Walnut(akhrot) ladoos. Nutty, ghee laden and so delightful. Full of walnuts and scented with addicting aroma of ground cardamom. If you are little bit like me, ladoos stocked in the snack shelf provide you sort of a comfort. They were a huge part of my snacking regime as a child, and even now, it’s hard to keep myself away from them. Given that these are loaded with goodness of walnuts, I am happy to handover them to kids anytime. 
These ladoos are glutenfree, I used a little bit of besan(bengal gram flour) to bind these together however atta(whole wheat) can be used as well if you prefer.

Ingredients

  • 1.5 cup raw walnut halves
  • 5-7 tablespoons melted ghee, divided
  • 1/2 cup besan (bengal gram flour)
  • 1/3 cup powdered sugar (boora)
  • 1/2 tsp ground green cardamom

Method

In a wide heavy bottom pan or iron kadai, dry roast the walnuts on low heat for 6-7 minutes. Transfer to a plate and let cool down. Once cooled, using a sharp knife, finely chop the walnuts (don’t powder).

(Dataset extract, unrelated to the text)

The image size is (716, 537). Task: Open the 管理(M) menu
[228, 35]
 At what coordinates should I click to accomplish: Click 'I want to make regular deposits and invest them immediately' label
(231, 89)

Add 5 tbsp of ghee to begin with to the kadai and add the besan. Continuously stirring, roast the besan in ghee for about 10-12 minutes or until its golden and you sniff a nice aroma. Add the chopped walnuts and mix thoroughly with the besan. Roast everything togther for another 2 mins and then switch off the stove.

When the mixture is cool to touch, add the sugar and cardamom, and mix everything with hands thoroughly. If you feel that the mix is dry, add more ghee and mix well (I used about 7 tbsp ghee in all). Divide the mixture into portions and using your palms and fingers, form into ladoos of desired size without cracks.

Store in an airtight container for upto a week. If its summer, store in fridge. You can freeze unto a month too.

Enjoy!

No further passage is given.